** SUPPLIED DATA **

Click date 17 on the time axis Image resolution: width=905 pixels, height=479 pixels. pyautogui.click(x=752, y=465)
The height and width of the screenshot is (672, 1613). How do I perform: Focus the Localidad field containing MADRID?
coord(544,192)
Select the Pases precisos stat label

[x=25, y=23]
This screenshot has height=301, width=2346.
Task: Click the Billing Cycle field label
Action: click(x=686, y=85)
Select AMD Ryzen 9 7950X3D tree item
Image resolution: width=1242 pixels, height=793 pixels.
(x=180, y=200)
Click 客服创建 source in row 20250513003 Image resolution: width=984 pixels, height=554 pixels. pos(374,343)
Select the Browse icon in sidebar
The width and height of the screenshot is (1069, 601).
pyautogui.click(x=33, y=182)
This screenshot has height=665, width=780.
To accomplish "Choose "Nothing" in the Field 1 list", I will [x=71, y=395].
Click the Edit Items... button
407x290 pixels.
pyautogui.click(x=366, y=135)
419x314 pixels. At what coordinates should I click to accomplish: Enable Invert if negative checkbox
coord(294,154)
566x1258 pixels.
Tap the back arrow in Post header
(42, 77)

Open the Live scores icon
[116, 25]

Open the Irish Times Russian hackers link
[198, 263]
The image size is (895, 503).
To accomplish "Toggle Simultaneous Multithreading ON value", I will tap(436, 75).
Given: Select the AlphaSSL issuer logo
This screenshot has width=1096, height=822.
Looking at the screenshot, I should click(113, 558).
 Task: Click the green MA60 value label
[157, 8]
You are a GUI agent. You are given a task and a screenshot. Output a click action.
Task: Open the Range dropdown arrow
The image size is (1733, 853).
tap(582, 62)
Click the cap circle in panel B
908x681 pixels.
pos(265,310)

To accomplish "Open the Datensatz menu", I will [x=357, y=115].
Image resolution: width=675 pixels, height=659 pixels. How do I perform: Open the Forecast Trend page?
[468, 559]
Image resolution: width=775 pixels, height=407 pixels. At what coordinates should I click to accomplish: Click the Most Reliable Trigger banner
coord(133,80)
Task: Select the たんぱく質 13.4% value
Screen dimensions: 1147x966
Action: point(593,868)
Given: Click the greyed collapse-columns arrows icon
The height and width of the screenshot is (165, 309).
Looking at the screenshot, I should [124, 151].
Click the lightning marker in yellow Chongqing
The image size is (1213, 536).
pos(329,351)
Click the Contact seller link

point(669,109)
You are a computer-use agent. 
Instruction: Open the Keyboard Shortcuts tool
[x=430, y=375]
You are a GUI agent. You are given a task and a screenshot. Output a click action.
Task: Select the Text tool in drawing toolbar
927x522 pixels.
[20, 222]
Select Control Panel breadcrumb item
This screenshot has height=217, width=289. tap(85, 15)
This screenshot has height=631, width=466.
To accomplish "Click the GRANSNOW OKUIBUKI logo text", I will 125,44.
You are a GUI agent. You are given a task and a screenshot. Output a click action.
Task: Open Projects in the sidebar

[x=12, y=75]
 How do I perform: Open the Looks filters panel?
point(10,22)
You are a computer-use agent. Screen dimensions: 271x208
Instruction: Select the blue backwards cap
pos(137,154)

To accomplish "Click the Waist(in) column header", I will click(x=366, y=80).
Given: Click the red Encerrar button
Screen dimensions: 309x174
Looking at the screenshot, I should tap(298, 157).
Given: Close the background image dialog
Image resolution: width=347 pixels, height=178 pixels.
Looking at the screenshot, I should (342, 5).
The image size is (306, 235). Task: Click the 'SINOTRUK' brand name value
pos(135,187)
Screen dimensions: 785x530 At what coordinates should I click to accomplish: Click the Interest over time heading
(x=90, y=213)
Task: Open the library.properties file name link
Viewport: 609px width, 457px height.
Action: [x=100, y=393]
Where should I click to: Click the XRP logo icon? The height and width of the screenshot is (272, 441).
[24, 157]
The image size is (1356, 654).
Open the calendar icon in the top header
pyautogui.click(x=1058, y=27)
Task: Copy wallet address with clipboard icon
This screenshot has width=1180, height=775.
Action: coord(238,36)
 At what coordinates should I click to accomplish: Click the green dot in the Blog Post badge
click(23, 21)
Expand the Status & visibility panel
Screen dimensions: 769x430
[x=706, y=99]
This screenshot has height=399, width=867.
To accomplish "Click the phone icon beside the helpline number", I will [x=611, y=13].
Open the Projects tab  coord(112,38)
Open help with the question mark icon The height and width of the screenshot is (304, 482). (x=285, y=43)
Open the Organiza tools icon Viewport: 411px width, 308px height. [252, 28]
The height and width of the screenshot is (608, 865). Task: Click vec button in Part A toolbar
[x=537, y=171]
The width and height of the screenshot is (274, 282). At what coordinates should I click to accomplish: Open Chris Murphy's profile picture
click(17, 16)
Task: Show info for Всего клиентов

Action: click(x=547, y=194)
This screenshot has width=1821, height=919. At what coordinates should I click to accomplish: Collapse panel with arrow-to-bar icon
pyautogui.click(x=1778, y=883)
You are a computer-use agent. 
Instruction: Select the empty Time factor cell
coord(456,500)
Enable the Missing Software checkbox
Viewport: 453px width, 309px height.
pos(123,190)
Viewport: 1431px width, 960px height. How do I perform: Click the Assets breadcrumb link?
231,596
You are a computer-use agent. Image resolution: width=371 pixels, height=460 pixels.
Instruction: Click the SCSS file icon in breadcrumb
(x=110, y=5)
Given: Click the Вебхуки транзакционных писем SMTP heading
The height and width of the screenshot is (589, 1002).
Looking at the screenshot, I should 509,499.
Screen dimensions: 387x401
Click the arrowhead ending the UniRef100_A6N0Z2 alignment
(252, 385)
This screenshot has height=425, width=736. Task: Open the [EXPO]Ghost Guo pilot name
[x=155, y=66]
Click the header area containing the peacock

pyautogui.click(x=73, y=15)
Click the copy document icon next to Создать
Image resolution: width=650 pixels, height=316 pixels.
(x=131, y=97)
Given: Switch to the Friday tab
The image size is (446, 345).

** WHAT YOU WILL DO **
With the line holding "The image size is (1356, 654)." as the first and the line holding "Open help with" as the last, set down that range of the entries above exactly, and nothing else.

** ANSWER TO THE PROBLEM **
The image size is (1356, 654).
Open the calendar icon in the top header
pyautogui.click(x=1058, y=27)
Task: Copy wallet address with clipboard icon
This screenshot has width=1180, height=775.
Action: coord(238,36)
 At what coordinates should I click to accomplish: Click the green dot in the Blog Post badge
click(23, 21)
Expand the Status & visibility panel
Screen dimensions: 769x430
[x=706, y=99]
This screenshot has height=399, width=867.
To accomplish "Click the phone icon beside the helpline number", I will [x=611, y=13].
Open the Projects tab  coord(112,38)
Open help with the question mark icon The height and width of the screenshot is (304, 482). (x=285, y=43)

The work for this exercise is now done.